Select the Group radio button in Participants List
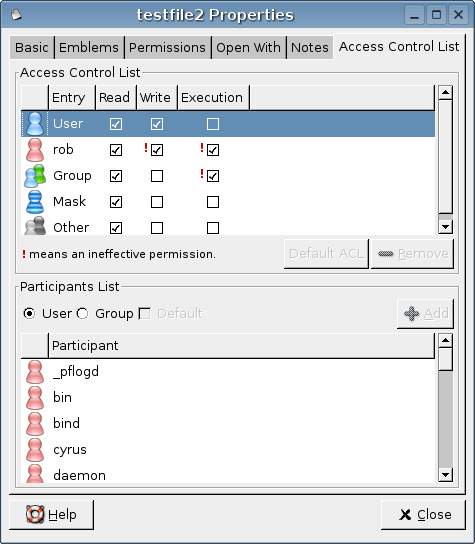The image size is (475, 544). click(83, 314)
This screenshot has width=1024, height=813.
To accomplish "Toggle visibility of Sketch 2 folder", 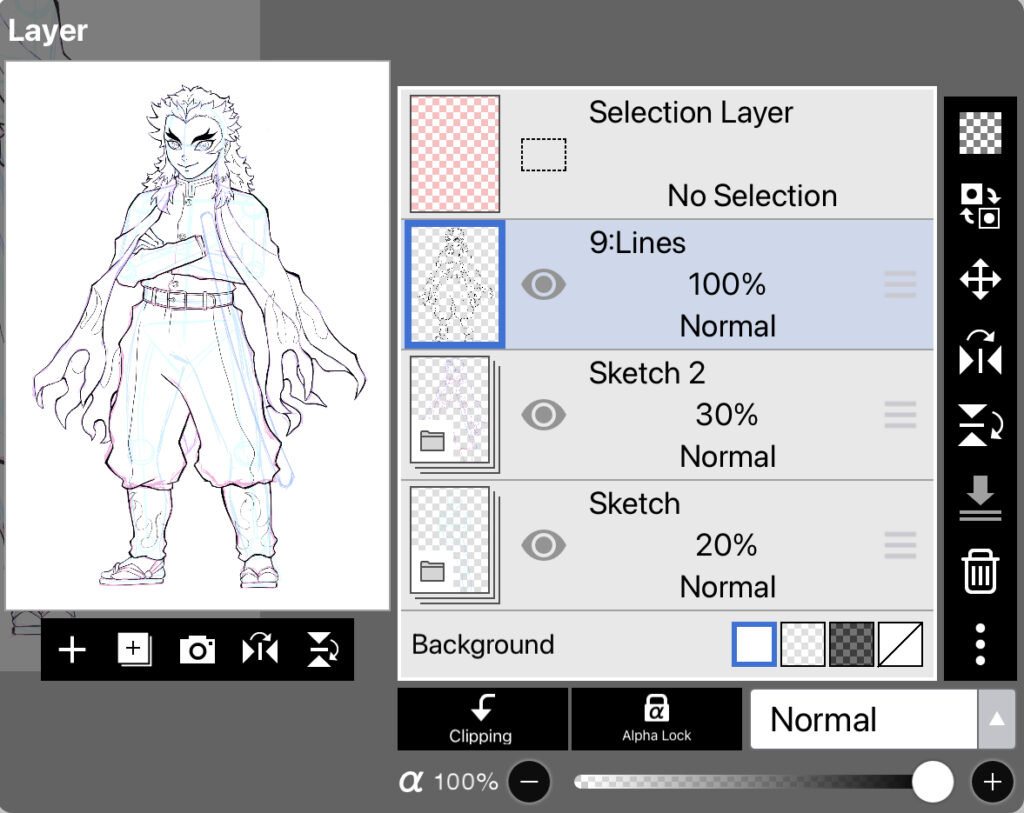I will pyautogui.click(x=544, y=415).
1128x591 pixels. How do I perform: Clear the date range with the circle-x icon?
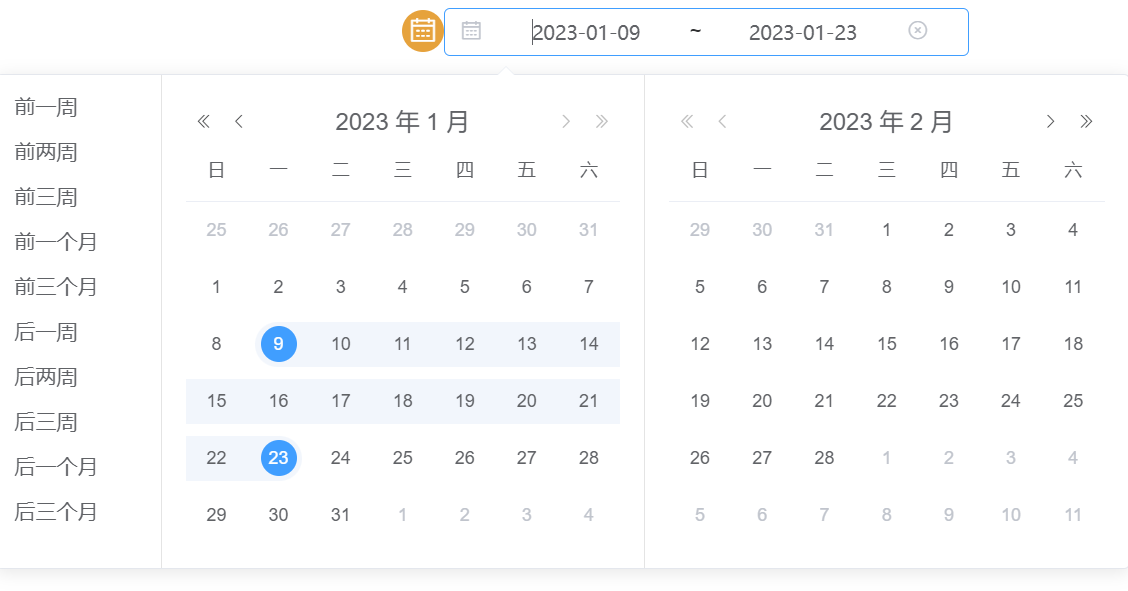tap(917, 31)
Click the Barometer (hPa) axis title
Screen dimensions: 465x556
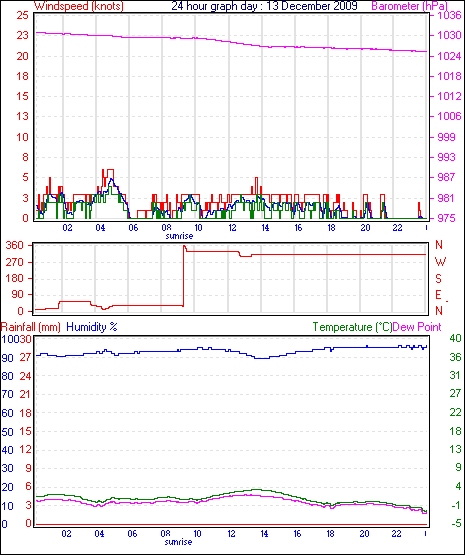pos(409,6)
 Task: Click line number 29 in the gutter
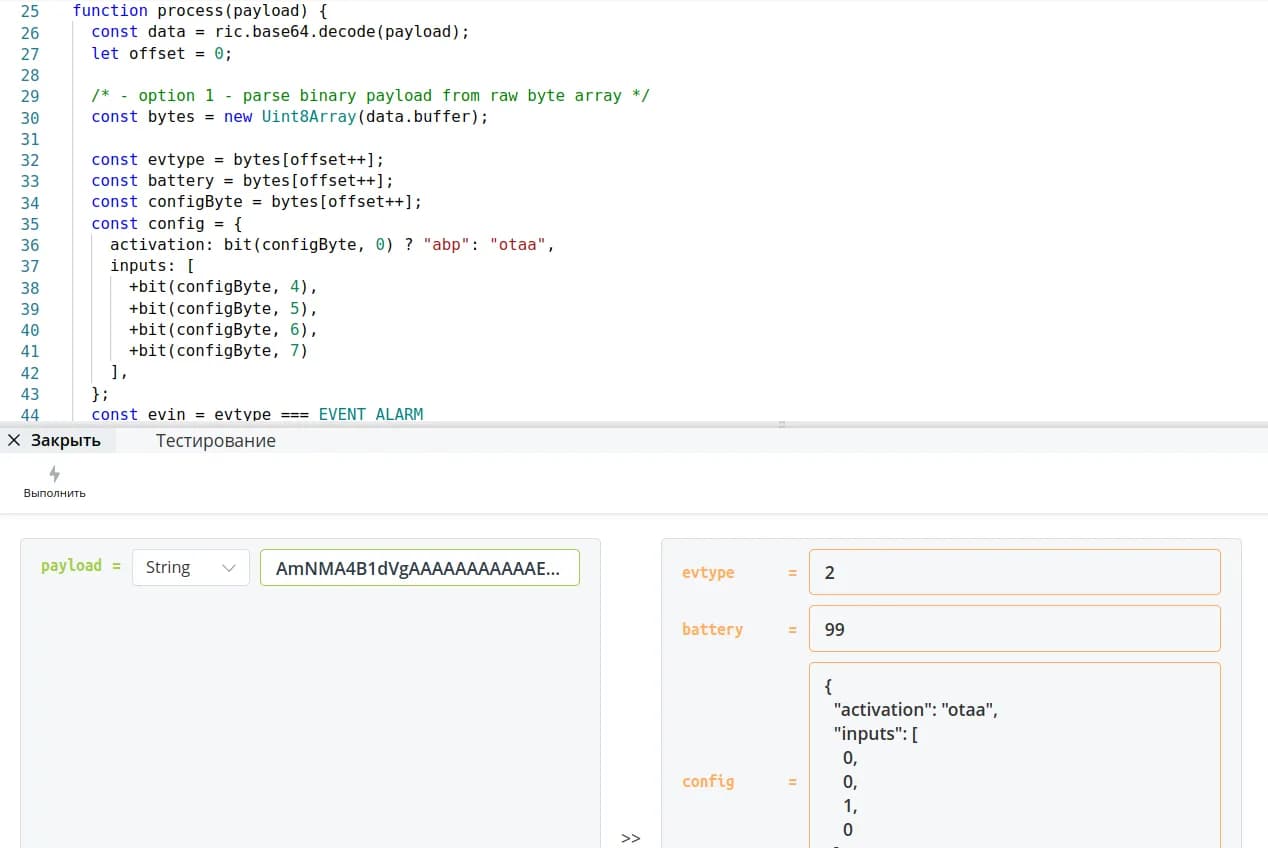(x=30, y=96)
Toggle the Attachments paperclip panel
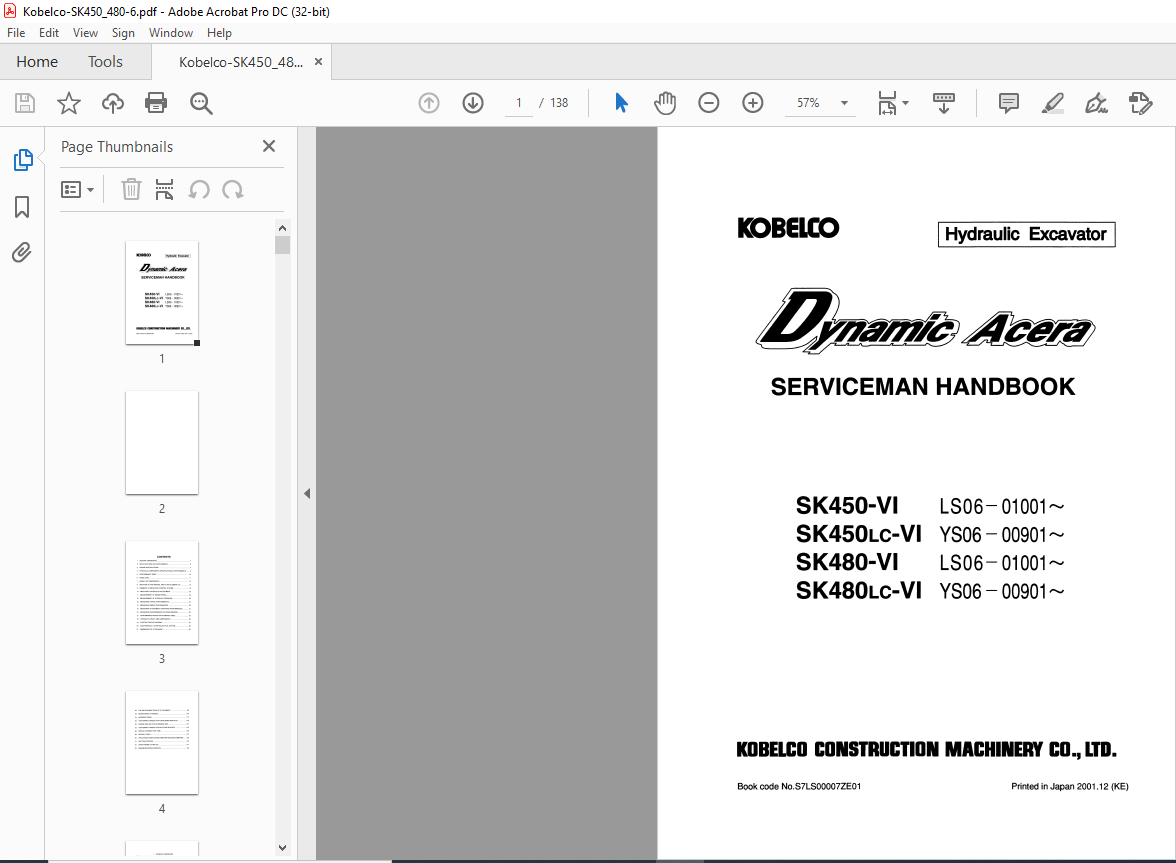The image size is (1176, 863). click(22, 253)
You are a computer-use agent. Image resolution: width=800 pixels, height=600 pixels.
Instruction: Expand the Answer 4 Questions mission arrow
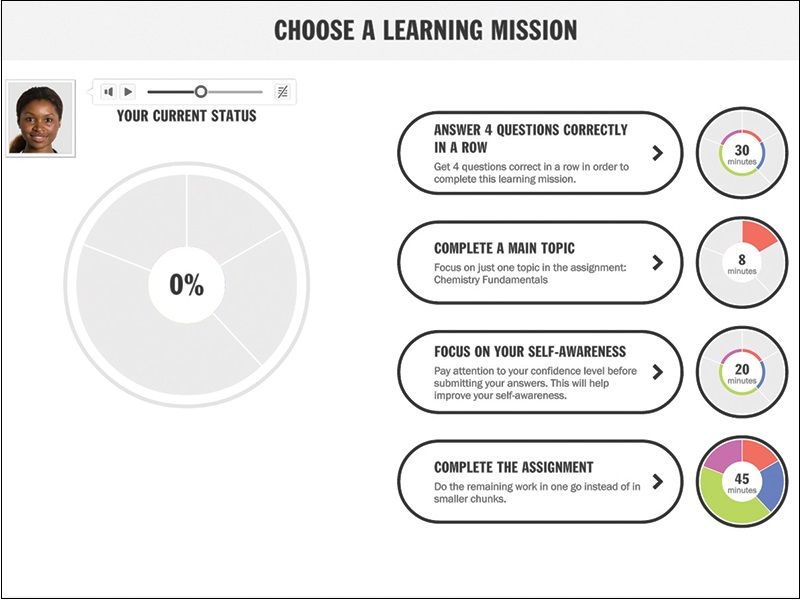tap(657, 153)
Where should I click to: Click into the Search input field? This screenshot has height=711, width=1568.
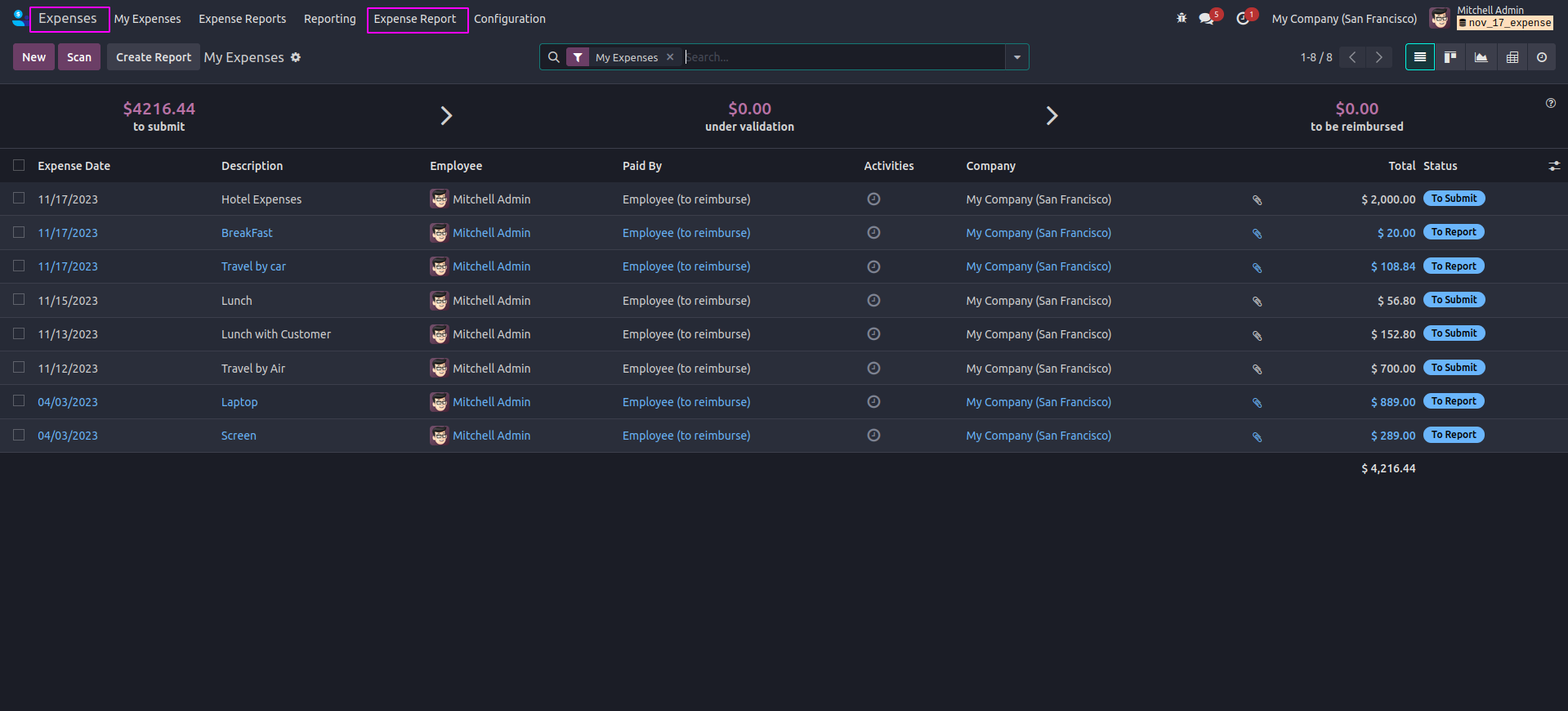[842, 57]
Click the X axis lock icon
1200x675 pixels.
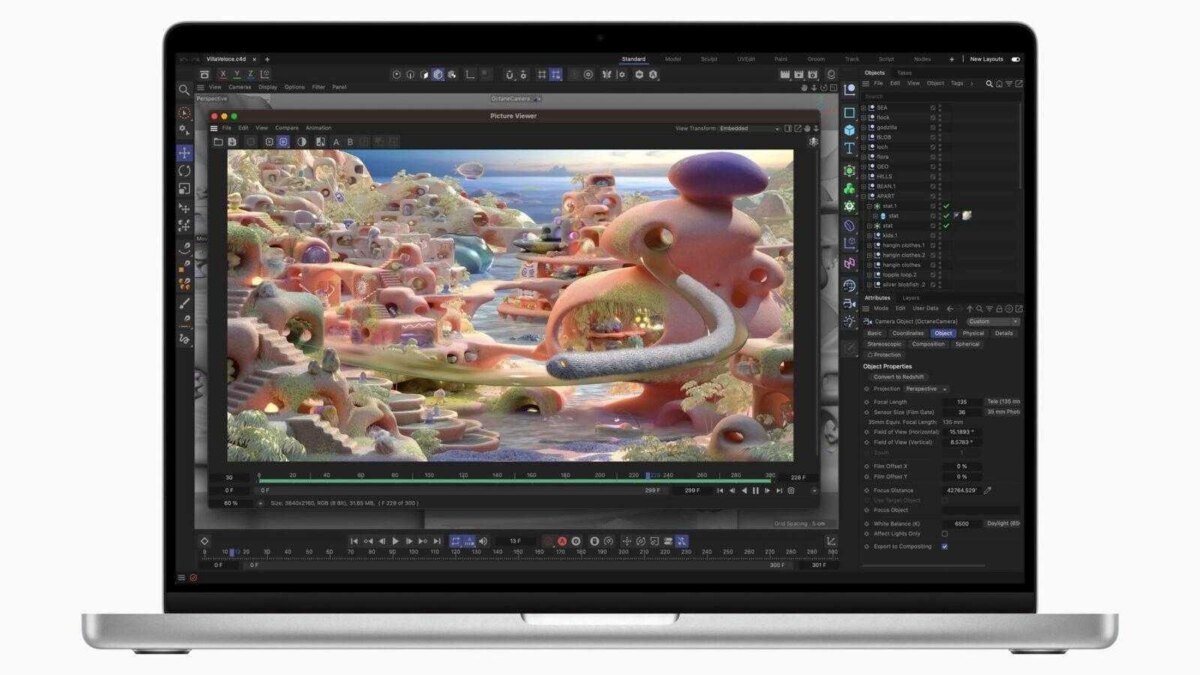click(x=222, y=74)
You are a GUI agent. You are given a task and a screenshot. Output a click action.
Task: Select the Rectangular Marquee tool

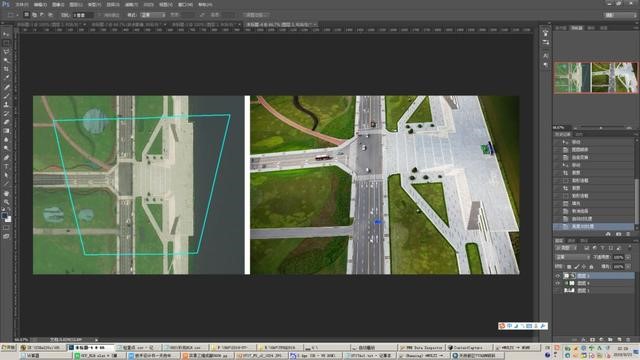pos(6,43)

------------------------------

Copy only the lines running from the one that holds "Click the Barometer (hPa) axis title" through the last line of the data, and include both of those lines. Do not copy any pictures.

# [Result below]
Click the Barometer (hPa) axis title
Screen dimensions: 465x556
pos(409,6)
 Task: Click line number 29 in the gutter
(x=30, y=96)
Toggle the Attachments paperclip panel
The image size is (1176, 863). click(22, 253)
You are a computer-use agent. Image resolution: width=800 pixels, height=600 pixels.
Instruction: Expand the Answer 4 Questions mission arrow
tap(657, 153)
Where should I click to: Click into the Search input field? This screenshot has height=711, width=1568.
[842, 57]
Click the X axis lock icon
1200x675 pixels.
click(x=222, y=74)
You are a GUI agent. You are given a task and a screenshot. Output a click action.
Task: Select the Rectangular Marquee tool

pos(6,43)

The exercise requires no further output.